[[ PASSAGE PROVIDED, beginning ]]

This is an open access article under the CC BY 4.0 license (https://creativecommons.org/licenses/by/4.0/).
Abstract

Since their introduction Drug Coated Balloons (DCBs) have slowly gained their spot into everyday cath-lab practice, first for treatment of in-stent restenosis (ISR), more recently for small vessels disease; today a growing body of evidence start supporting their use in more complex lesions, from bifurcations, to large vessels, to acute lesions. Although the new generation of DCBs showed a better performance and safety than the older one, the drug of choice has always been the Paclitaxel; last year some concerns were raised on the safety of Paclitaxel devices, in particular the balloons mining their use. Recently Sirolimus ventured in the DCBs world, making its appearance on cath-lab shelves and becoming a good alternative to Paclitaxel (DCB).

Keywords
DCB
Sirolimus
Paclitaxel
1. Introduction

Since the first stent implanted in 1986, the field of interventional cardiology and percutaneous coronary intervention (PCI) changed radically from a “balloon approach” to a metal implantation strategy [1]. Although in the last 30 years most of efforts were directed to improve stent technology and performance, their use is still burdened with complications, mainly restenosis and late or very-late thrombosis [2]. The introduction of drug-coated balloons (DCB) still represents the most attractive innovation in interventional cardiology field, in recent years; paclitaxel-coated balloon (PCB) earned their spot in the cath-lab for treatment of in-stent restenosis (ISR) and certain de novo coronary lesions [3]. Despite being relatively new, sirolimus-coated balloon (SCB) are rapidly gaining a role as an alternative to PCB, due to the fast updating technology in this field [4, 5, 6].

2. Drug-coated balloon technology

PCI with DCB is based on the principle of delivering an anti-proliferative drug to the vessel wall, during balloon inflation, leaving no permanent implant. In order to obtain a good result lesion preparation is of paramount importance. A common mistake is using the DCB directly, without adequate lesion preparation [7]. After DCB delivery is important to look for optimal balloon expansion, less than 30% residual stenosis, no flow limiting dissection [7, 8, 9].

[[ PASSAGE PROVIDED, end ]]
[[ EXCERPTED DATA, beginning ]]

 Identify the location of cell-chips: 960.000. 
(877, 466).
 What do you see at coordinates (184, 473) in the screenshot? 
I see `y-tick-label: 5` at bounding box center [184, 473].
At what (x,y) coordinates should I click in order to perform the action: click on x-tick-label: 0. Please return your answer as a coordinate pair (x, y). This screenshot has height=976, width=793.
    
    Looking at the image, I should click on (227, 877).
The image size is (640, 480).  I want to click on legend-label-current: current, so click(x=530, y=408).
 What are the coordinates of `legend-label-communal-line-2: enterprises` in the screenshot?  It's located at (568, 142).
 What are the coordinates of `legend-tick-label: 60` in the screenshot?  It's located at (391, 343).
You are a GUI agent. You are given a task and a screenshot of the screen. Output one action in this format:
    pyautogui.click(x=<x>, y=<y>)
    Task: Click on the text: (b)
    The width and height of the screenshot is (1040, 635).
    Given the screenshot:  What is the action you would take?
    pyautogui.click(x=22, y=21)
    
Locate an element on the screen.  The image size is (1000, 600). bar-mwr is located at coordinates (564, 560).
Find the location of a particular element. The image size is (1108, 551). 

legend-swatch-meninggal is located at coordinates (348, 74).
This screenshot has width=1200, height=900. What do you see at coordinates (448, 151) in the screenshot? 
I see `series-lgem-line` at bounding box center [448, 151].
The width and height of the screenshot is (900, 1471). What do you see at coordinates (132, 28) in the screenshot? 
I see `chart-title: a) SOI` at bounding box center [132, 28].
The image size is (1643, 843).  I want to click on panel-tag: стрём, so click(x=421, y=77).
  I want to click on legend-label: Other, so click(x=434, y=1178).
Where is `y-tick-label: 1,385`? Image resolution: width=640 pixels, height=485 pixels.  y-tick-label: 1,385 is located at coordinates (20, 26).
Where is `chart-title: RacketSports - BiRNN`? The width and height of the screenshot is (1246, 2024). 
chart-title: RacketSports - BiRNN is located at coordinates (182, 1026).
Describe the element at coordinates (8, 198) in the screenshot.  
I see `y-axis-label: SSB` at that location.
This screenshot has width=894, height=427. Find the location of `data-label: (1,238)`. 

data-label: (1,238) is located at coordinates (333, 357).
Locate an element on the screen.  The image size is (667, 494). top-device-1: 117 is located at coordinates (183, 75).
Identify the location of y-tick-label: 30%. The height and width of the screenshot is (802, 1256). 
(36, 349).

[[ EXCERPTED DATA, end ]]

Answer these questions from the passage on drug-coated balloons.
(a) In what year was the first stent implanted?
(b) Which drug has always been the drug of choice for drug-coated balloons?
(c) After drug-coated balloon delivery, what level of residual stenosis should be looked for?

**RESULT OF THE EXERCISE**
(a) 1986
(b) Paclitaxel
(c) Less than 30%